Si uno quiere desviarse un tanto del anglicismo insípido y de la vulgaridad con pretensiones de positivismo, en fin, de las tontas alegrías tan tristes, que vaya á posarse sobre las rocas de la bahía de Douarnenez, en el promontorio de Penmark; ó, si la brisa sopla con demasiada violencia, que se embarque en las islas bajas del Morbihan: el mar arrastra hacia ellas una tibia onda que ni siquiera se siente. La Bretaña, donde es apacible, esto de veras. En sus archipiélagos creeríais encontraros mecidos por la ola de la muerte; empero donde se ostenta con fuerza, es sublime.
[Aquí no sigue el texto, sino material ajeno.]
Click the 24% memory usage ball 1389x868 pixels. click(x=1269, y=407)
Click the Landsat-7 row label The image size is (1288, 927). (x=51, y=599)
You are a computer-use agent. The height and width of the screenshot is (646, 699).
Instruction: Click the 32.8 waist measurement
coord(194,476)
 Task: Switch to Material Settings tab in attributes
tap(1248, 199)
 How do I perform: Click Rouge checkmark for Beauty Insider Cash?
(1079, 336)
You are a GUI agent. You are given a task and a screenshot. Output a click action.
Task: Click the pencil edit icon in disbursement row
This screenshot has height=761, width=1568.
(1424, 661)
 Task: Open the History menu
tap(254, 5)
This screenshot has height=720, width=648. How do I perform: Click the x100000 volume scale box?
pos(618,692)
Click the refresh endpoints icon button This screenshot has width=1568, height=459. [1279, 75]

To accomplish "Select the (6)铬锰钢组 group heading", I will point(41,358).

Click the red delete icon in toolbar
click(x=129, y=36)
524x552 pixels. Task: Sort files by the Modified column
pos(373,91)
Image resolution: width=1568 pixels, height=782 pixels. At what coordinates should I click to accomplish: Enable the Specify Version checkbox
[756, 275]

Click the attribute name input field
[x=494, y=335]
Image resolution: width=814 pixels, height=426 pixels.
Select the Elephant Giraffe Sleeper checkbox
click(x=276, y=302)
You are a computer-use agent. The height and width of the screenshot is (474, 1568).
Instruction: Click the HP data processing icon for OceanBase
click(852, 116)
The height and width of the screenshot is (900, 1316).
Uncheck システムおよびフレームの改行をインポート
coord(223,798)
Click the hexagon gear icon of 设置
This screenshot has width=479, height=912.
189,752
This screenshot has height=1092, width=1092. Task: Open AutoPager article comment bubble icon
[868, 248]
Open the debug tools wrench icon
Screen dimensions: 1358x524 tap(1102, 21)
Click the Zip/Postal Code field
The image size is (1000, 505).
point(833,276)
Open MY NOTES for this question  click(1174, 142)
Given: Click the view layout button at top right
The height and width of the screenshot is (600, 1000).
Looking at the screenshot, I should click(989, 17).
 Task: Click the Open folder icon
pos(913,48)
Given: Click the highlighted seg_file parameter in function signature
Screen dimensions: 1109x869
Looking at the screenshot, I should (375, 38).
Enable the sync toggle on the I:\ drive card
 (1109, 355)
En 1831 sentí sus tristezas, las cuales forman parte de la historia de mi vida. Entonces no conocía el verdadero carácter del mar. En los más solitarios ancones, entre sus rocas más agrestes es donde se ostenta verdaderamente risueño, quiero decir, vivo y retozón y lleno de vida. Veis cubiertas sus rocas con una á modo de capa de escabrosidades grises; mas aquello son seres animados, todo un mundo asentado allí, que queda en seco durante el reflujo, se cierra y esconde, volviendo á abrir sus ventanillas cuando el bueno del mar, su alimentador, le trae de nuevo el sustento. Allí trabaja también en masa ese apreciable pueblo de pequeños picapedreros, los esquinos, observados y tan exactamente descritos por M. Caillaud. Toda esa muchedumbre juzga exactamente al revés de nosotros. La bella Normandía les espanta; detesta y tiemblan á la vista de los rudos guijarros de las costas bravas, que los triturarían con la mayor facilidad. No menos temor les causan los ruinosos calizos de la Saintonge, disgustándoles fijarse sobre lo que está destinado á desmoronarse el día de mañana. Al contrario, les gusta sentir bajo sus plantas el inmutable suelo de las rocas bretonas.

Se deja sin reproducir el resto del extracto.